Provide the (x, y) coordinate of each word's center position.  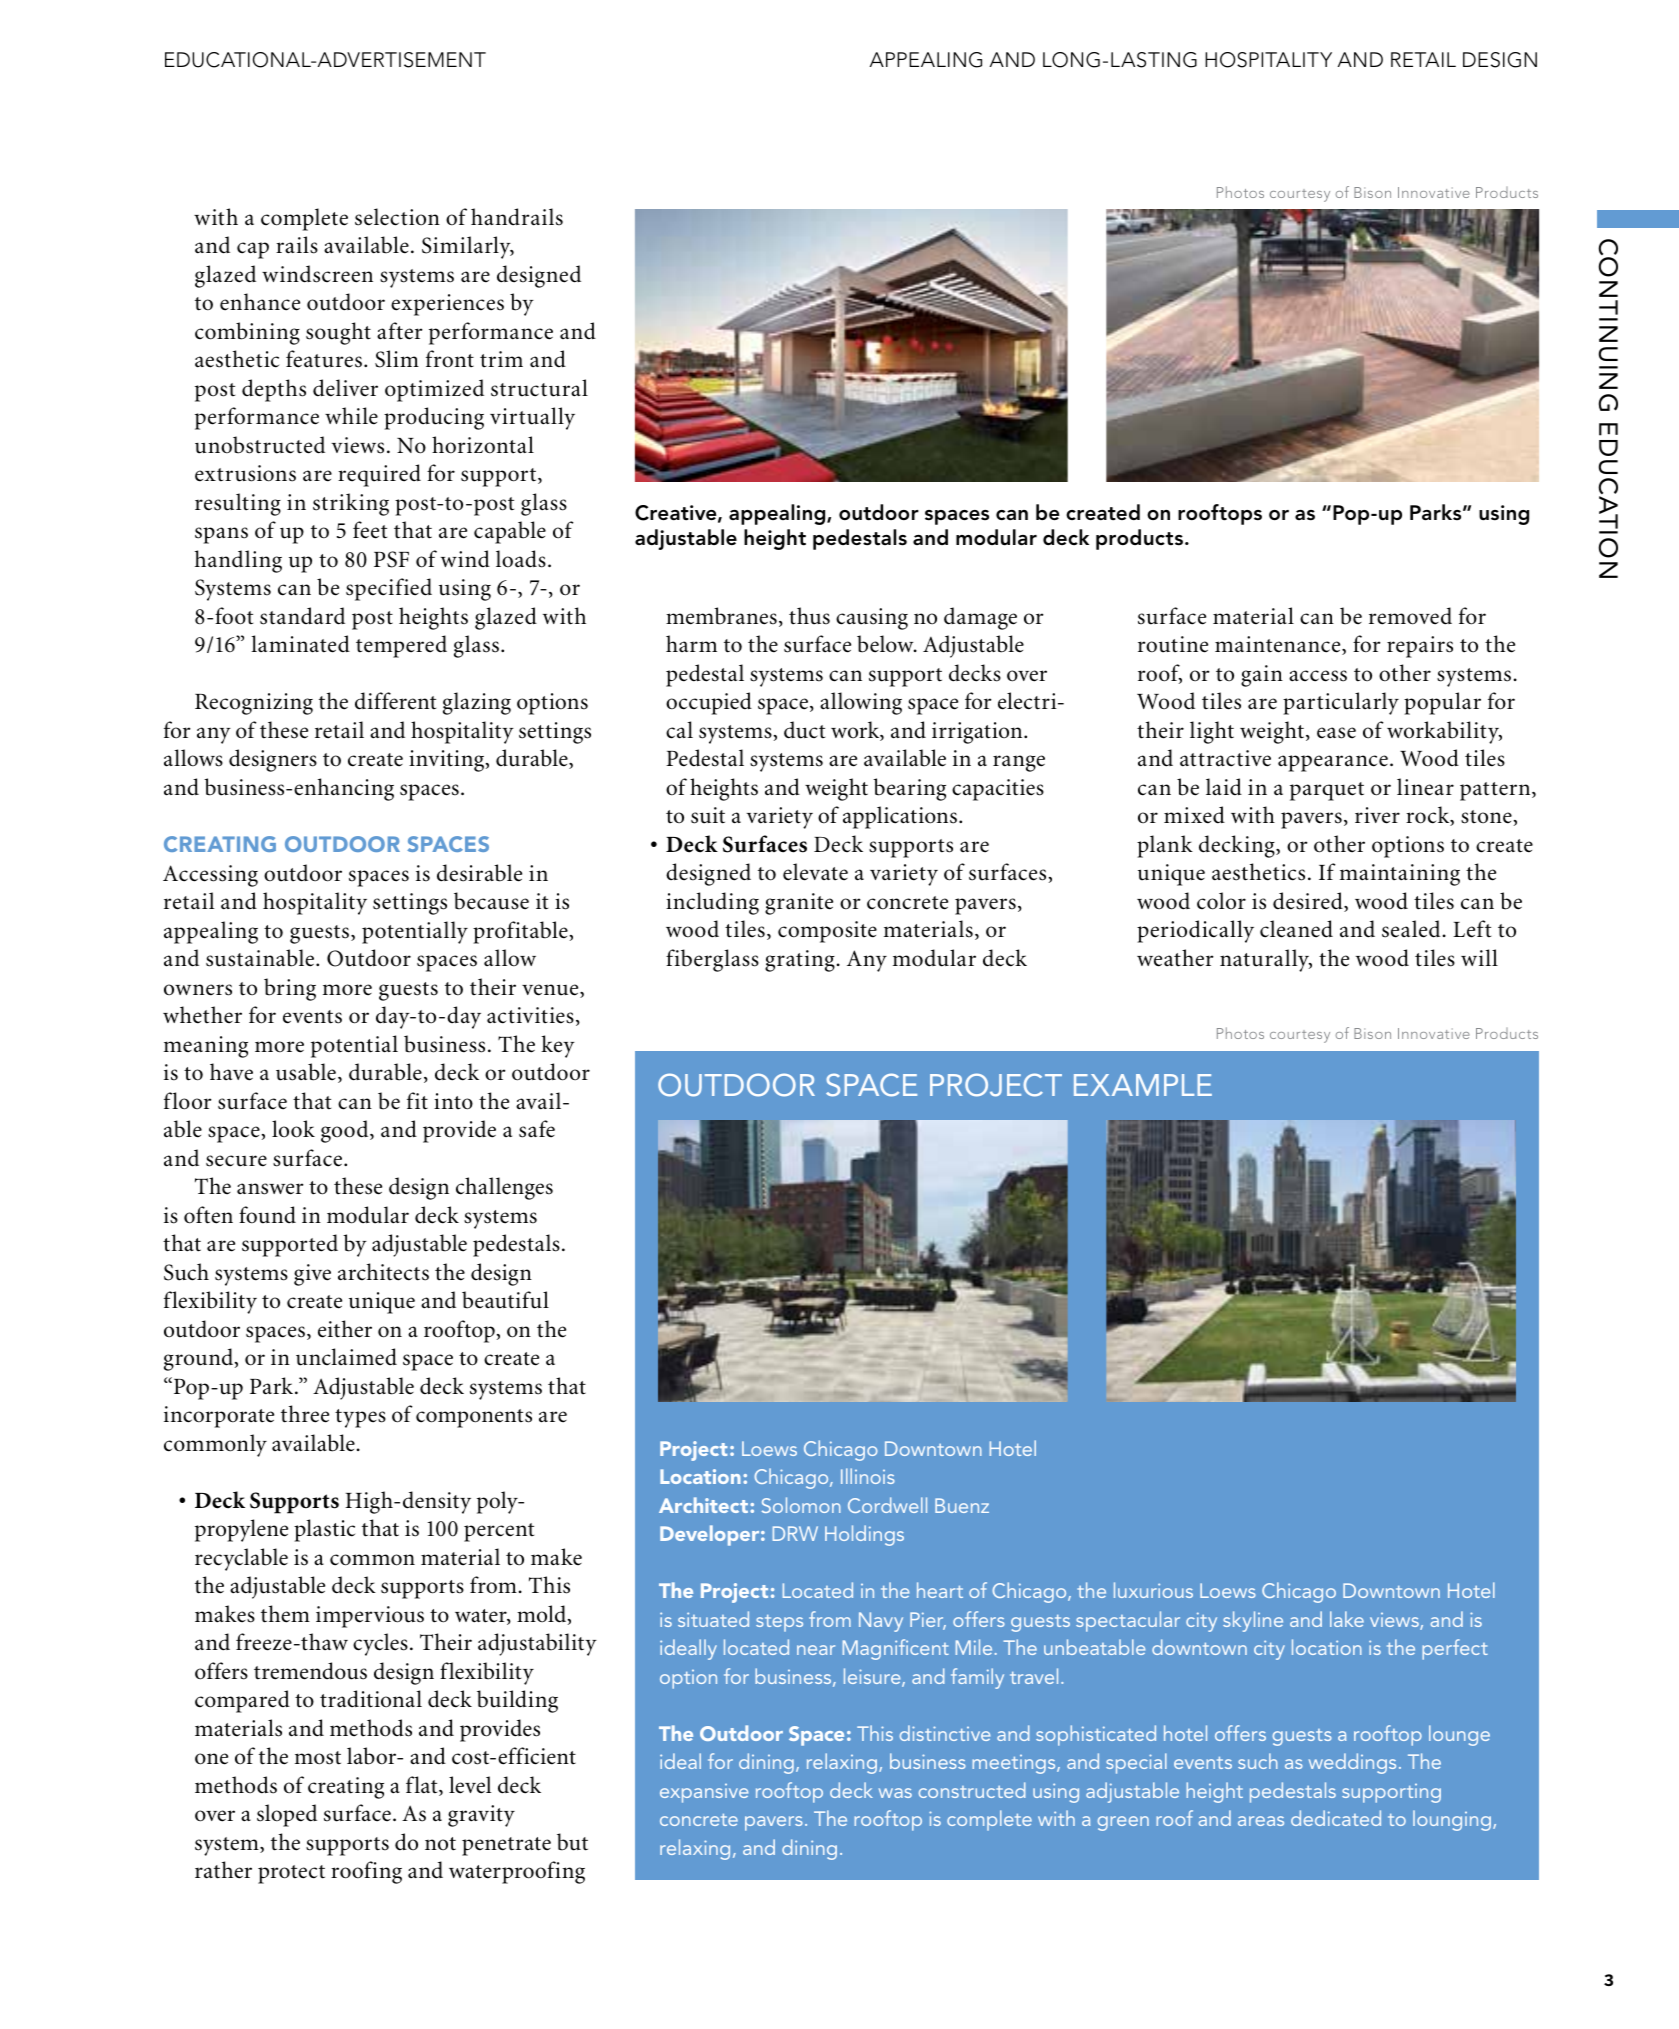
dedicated (1336, 1818)
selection (397, 217)
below (886, 644)
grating (800, 961)
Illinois (868, 1476)
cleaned (1296, 929)
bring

---*---

◆ Exercise brief: Starting at the line that contains "selection (397, 217)" and going through the last line of the material, render those lines as a numbered list, leaving out any blank lines.

◆ Response to this exercise:
1. selection (397, 217)
2. below (886, 644)
3. grating (800, 961)
4. Illinois (868, 1476)
5. cleaned (1296, 929)
6. bring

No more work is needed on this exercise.